In the following 2 commits, I also had to add checks isinstance(self.alpha, np.ndarray) and isinstance(self.eta, np.ndarray) otherwise this was leading to an error when self.alpha or self.eta were of type float (since we are checking len(self.alpha.shape) and len(self.eta.shape) here). Particularly, this was happening when I was trying to again save the pre-0.13.2 model after loading.

And the last commit is failing for Python 3.5 because of the test testPasses in gensim.test.test_ldamodel.TestLdaMulticore due to an assertion-error while comparing two floating point numbers. I haven't updated any code related to this in the PR. Should I do something about this error?

tmylk

Logic changes needed

tmylk · 2017-05-16T23:46:38Z

gensim/models/ldamodel.py

@@ -1004,6 +1004,11 @@ def save(self, fname, ignore=['state', 'dispatcher'], separately=None, *args, **
        """
        if self.state is not None:
            self.state.save(utils.smart_extension(fname, '.state'), *args, **kwargs)
+
+        # Save 'random_state' separately


what is the purpose of saving it separately?

@tmylk I think It's better for case "file don't exist" (and more flexible)

tmylk · 2017-05-16T23:54:07Z

gensim/models/ldamodel.py

        else:
-            result.id2word = None
+            logging.warning("random_state not stored on disk so using default value")


if random_state is not stored that means that it is a new version of the model and it is going to be loaded in the main pickle load. Please change the logic

@tmylk Your suggestion is a bit different from the earlier discussion on the issue. Hence, I want to make sure I understand the desired solution before making the changes.

If I understand it correctly, what you are suggesting is :

If there is indeed a file with the extension .random_state present on disk, this means that the model was saved using a pre-0.13.2 version of Gensim. So we use this file to set result.random_state at the time of loading.

However, if there is no such file present on disk, then this means that the model was saved using a post-0.13.2 version of Gensim and thus result.random_state got set at the time of the main pickle load. So in this case, we don't need to do anything else.

But for models saved using a pre-0.13.2 version of Gensim, there was no .random_state file created at the time of saving the model. So while loading such a model from disk, where would the .random_state file come from in this case? Is the user responsible for creating this file explicitly in such a case? If this is true, then I believe we don't need to make any changes in the save function for LdaModel at all and we just need to change the load function.

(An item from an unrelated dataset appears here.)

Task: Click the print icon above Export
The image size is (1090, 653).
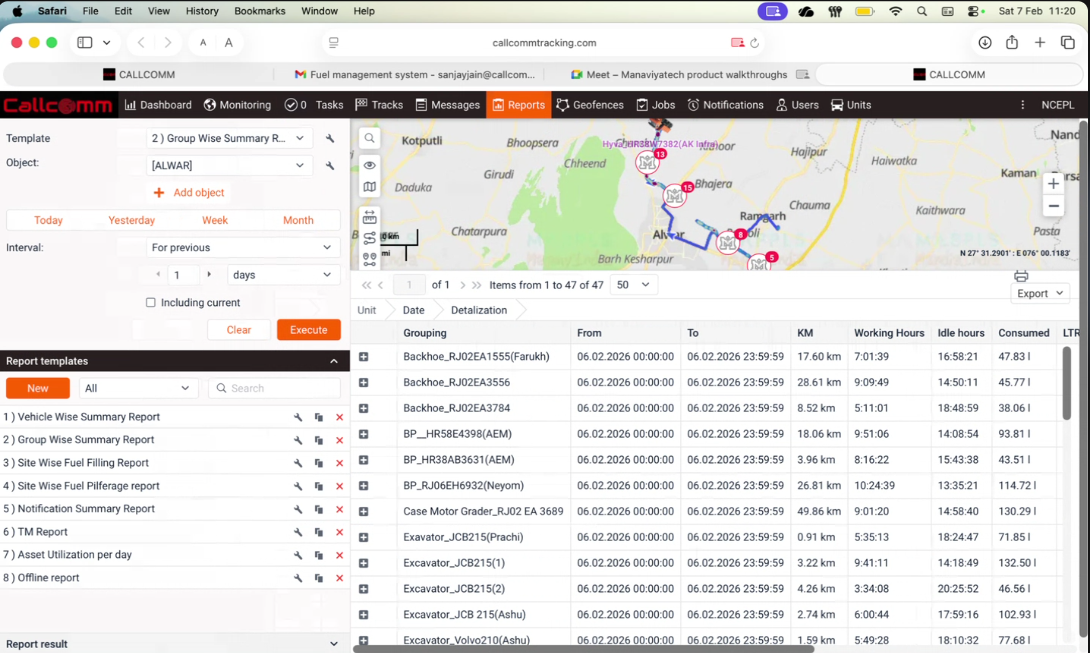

Please correct me if I am wrong or missing something here. Otherwise, if this is indeed what we need, I could go ahead and make the appropriate changes.

Please add a check that this indeed happened: thus result.random_state got set at the time of the main pickle load.

@tmylk I believe I have understood the solution that we want. However, I have a minor doubt about where would the .random_state file come from? Is it that the user is responsible for creating it explicitly always and we (i.e. from within the save function) need not create it ever?
If this is true, then in case we are loading a pre-0.13.2 model and no .random_state file exists on disk, then should we set result.random_state using a default value like get_random_state(None) with a logger.warning?

@tmylk Could you please respond to this query?

Is it that the user is responsible for creating it explicitly always

I think the user should not think about additional files, he saves the whole model

If this is true, then in case we are loading a pre-0.13.2 model and no .random_state file exists on disk, then should we set result.random_state using a default value like get_random_state(None) with a logger.warning?

I think it's correct

The simple way to do this is check that random_state was loaded, if not - you set result.random_state using a default value like get_random_state(None) with a logger.warning

@menshikh-iv Then there is no .random_state file involved at all, correct? To summarize, the solution is :

First, load the entire model.

Check if result.random_state was set or not. For the newer (post 0.13.2) models, it would have been set through the main pickle load. For the older (pre 0.13.2) models, result.random_state would not be set through the main pickle load so we set result.random_state to get_random_state(None).

And in this solution, we don't need to make any changes in the save function, just the load function.

tmylk · 2017-05-16T23:57:39Z

gensim/test/test_ldamodel.py

+            self.assertTrue(isinstance(i[1], six.string_types))
+
+    def testRandomStateBackwardCompatibility(self):
+        # load a model saved using a pre-0.13.2 version of Gensim


this test is identical to the previous one. just one test is enough that checks all the fields

Sure. I thought since these were two different issues so we'd want to put separate tests to verify both are resolved. I'll make the update according to your suggestion and remove the earlier test here.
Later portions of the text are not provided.